***** INFORMATION PROVIDED *****

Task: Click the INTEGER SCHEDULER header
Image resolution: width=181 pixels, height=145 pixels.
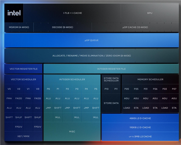Action: tap(72, 79)
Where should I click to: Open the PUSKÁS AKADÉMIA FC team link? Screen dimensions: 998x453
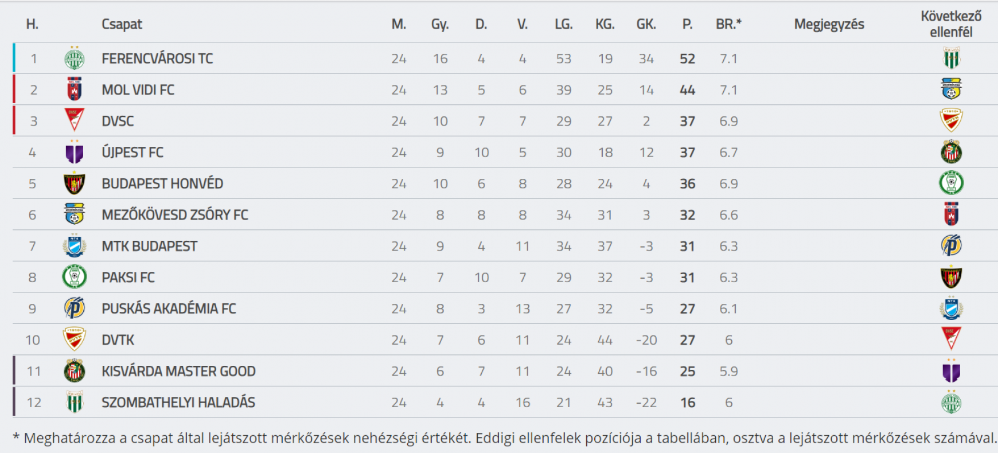click(x=169, y=308)
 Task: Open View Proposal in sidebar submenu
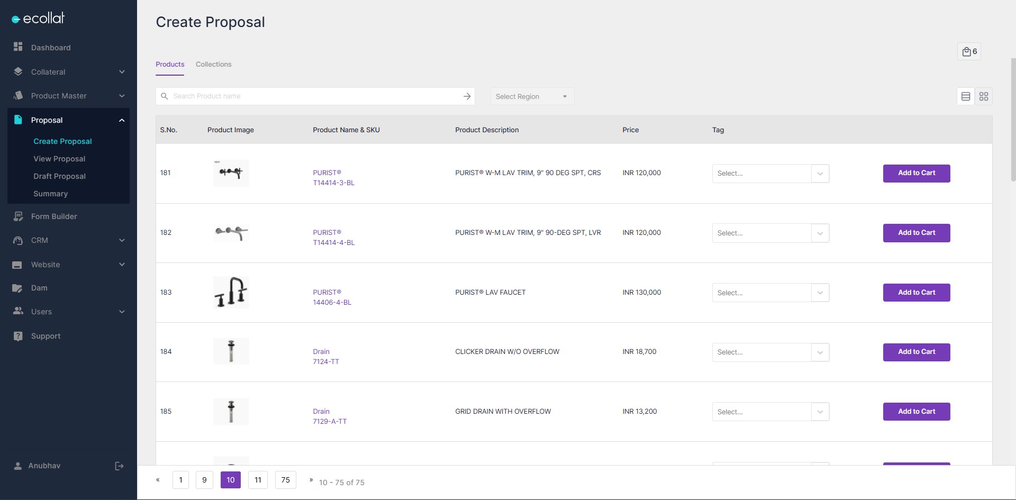[x=59, y=159]
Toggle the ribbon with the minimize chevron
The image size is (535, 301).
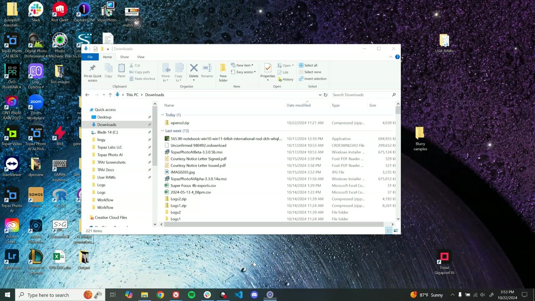391,57
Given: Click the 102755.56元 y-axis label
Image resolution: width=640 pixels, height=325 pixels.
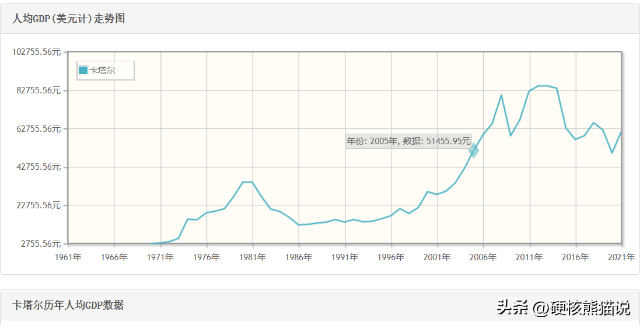Looking at the screenshot, I should tap(37, 52).
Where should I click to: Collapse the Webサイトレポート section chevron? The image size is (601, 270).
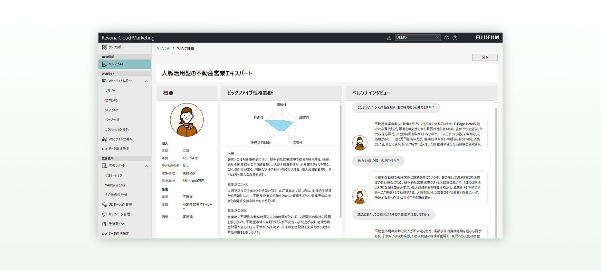click(146, 81)
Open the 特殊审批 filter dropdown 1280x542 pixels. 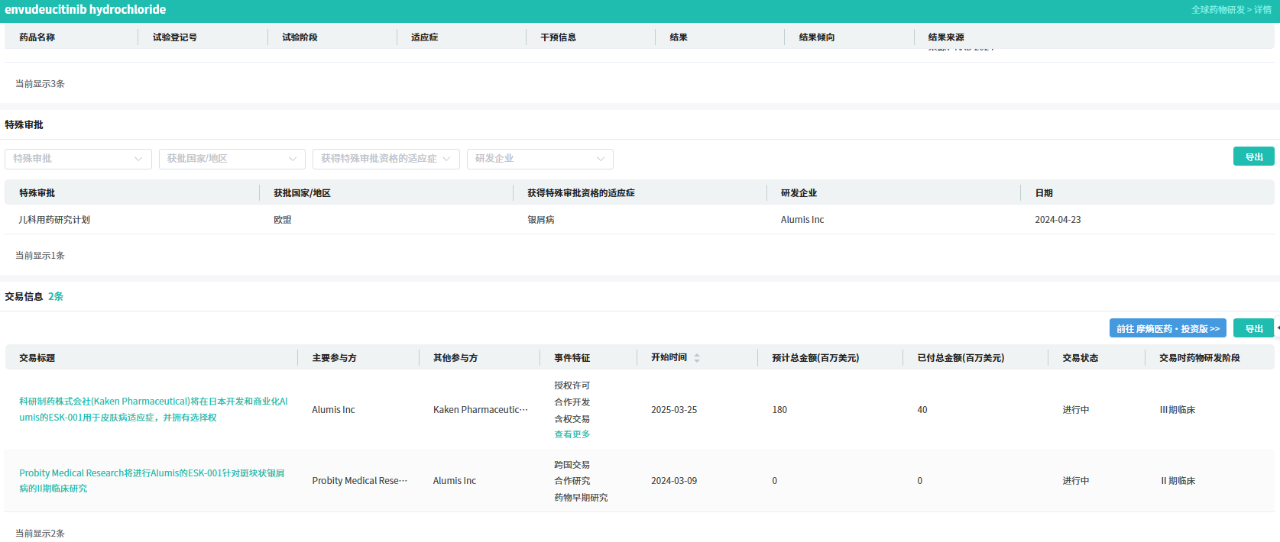[78, 159]
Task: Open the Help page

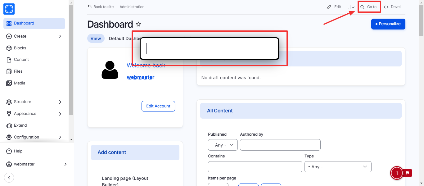Action: [x=18, y=151]
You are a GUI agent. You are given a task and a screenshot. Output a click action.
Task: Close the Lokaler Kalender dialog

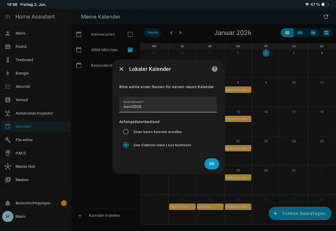[x=121, y=69]
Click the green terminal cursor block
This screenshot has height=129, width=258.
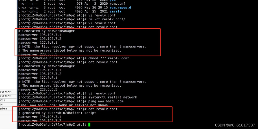[x=89, y=125]
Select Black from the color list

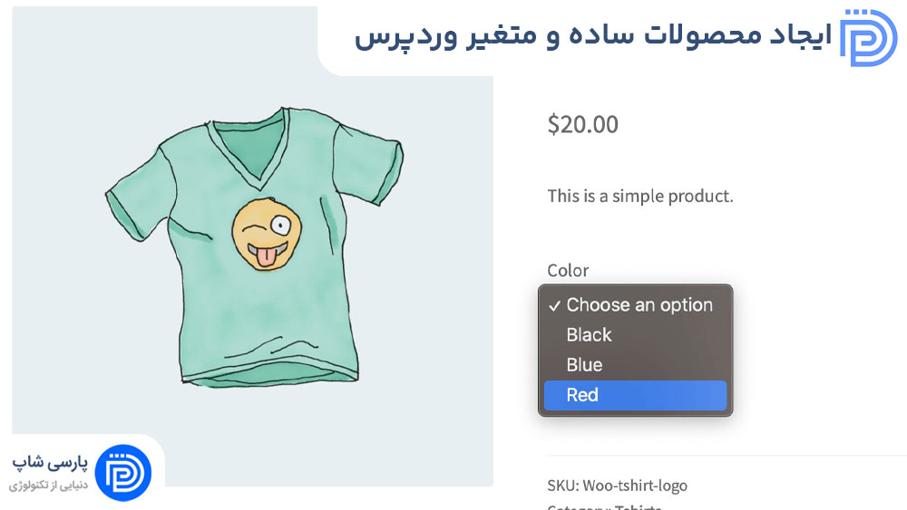coord(635,335)
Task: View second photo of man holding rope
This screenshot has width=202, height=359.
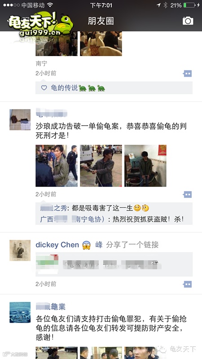Action: point(101,166)
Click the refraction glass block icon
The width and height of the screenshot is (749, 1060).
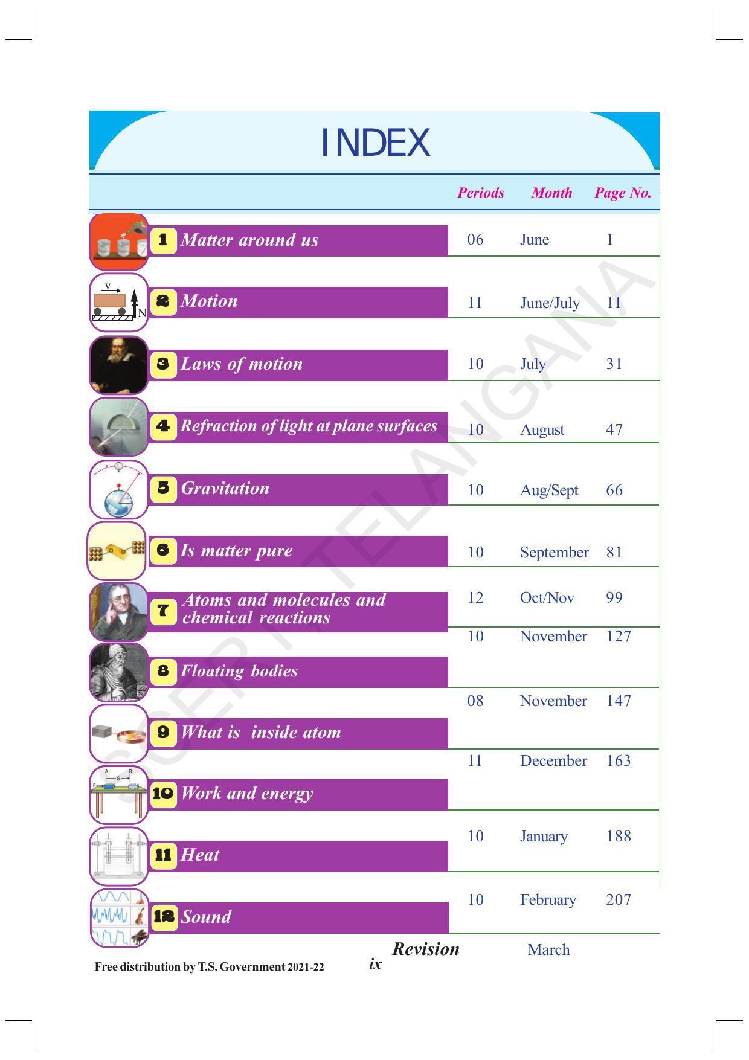pos(119,426)
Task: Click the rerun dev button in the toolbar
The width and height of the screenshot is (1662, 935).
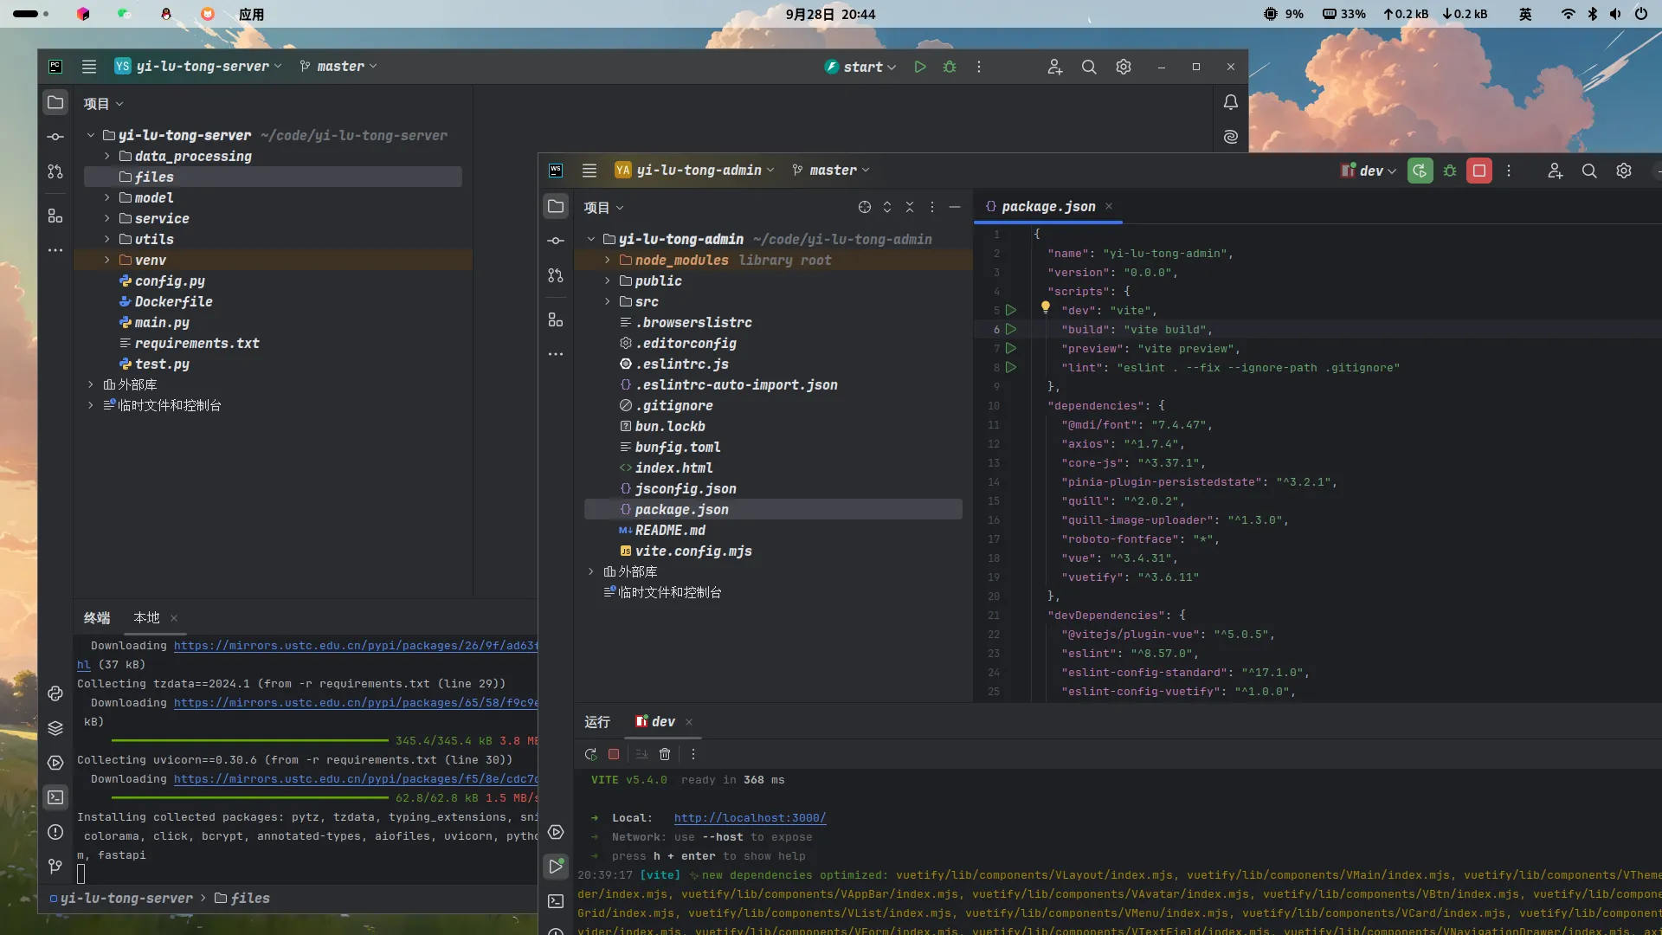Action: pos(1420,171)
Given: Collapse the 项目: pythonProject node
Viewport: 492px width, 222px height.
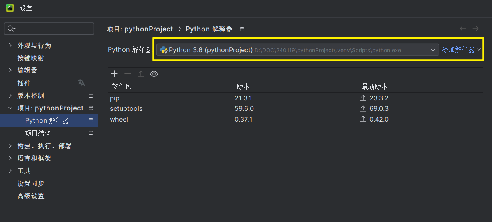Looking at the screenshot, I should pos(10,108).
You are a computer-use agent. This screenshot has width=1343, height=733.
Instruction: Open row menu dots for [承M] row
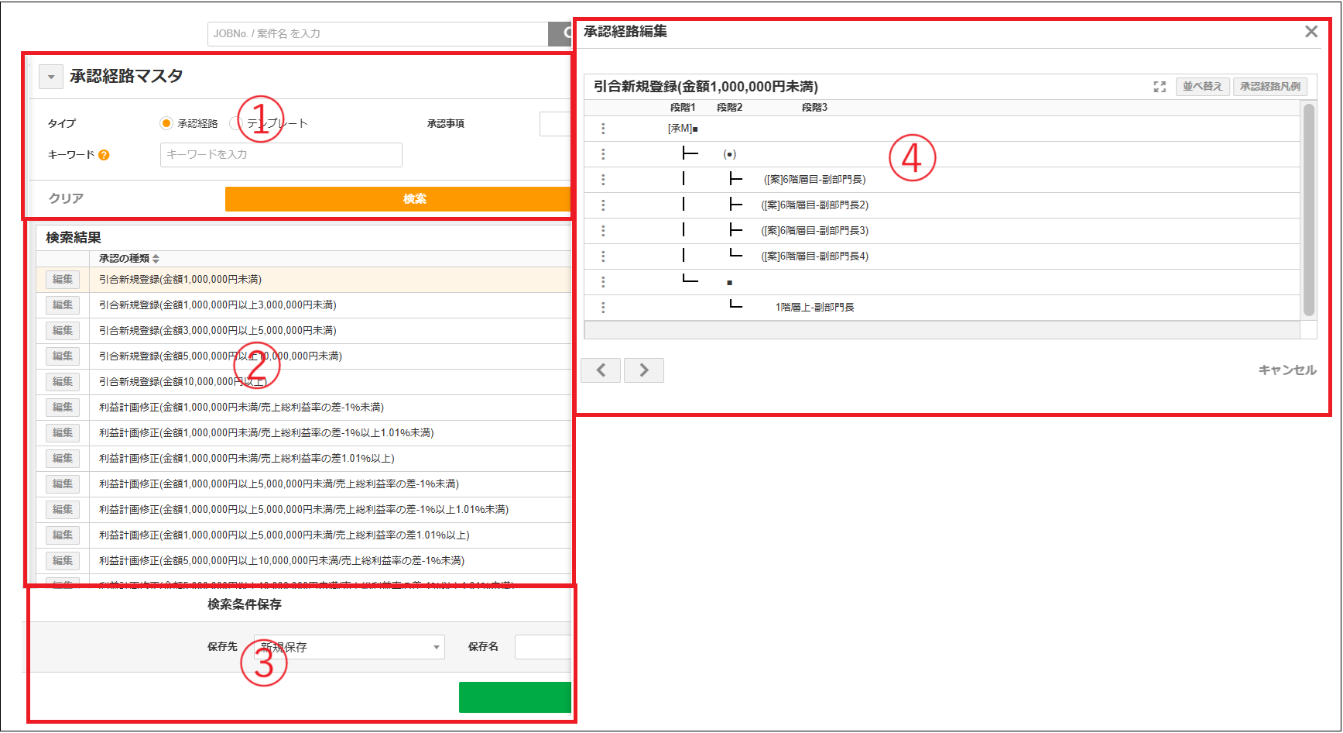coord(603,129)
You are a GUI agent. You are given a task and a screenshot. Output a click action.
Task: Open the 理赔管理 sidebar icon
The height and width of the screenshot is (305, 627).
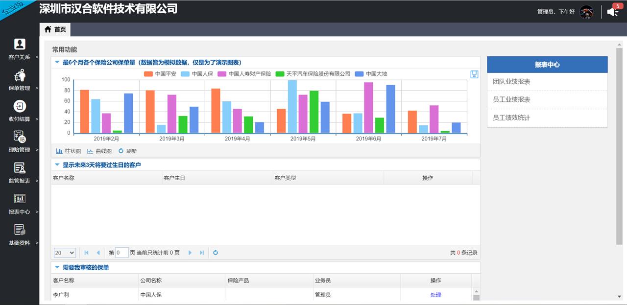pyautogui.click(x=20, y=137)
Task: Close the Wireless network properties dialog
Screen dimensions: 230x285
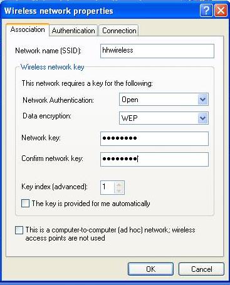Action: tap(221, 11)
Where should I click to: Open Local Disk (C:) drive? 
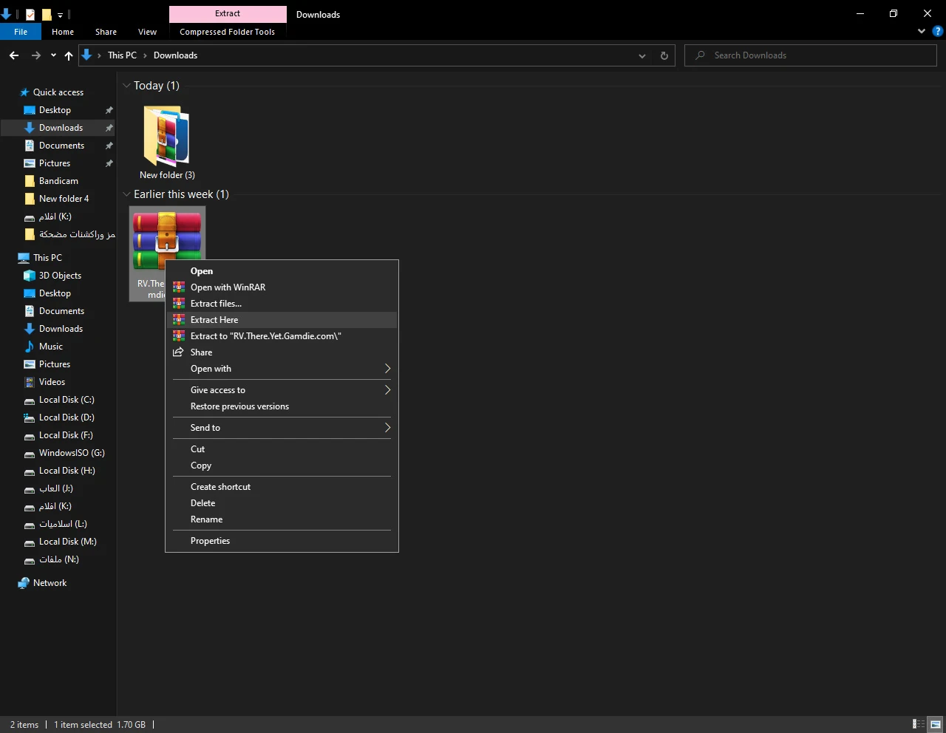tap(66, 400)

*****

● **OBJECTIVE**
Count the lines of the items above that contain the string "size", matching case exactly. Reply with the number only.

● **TASK RESULT**
2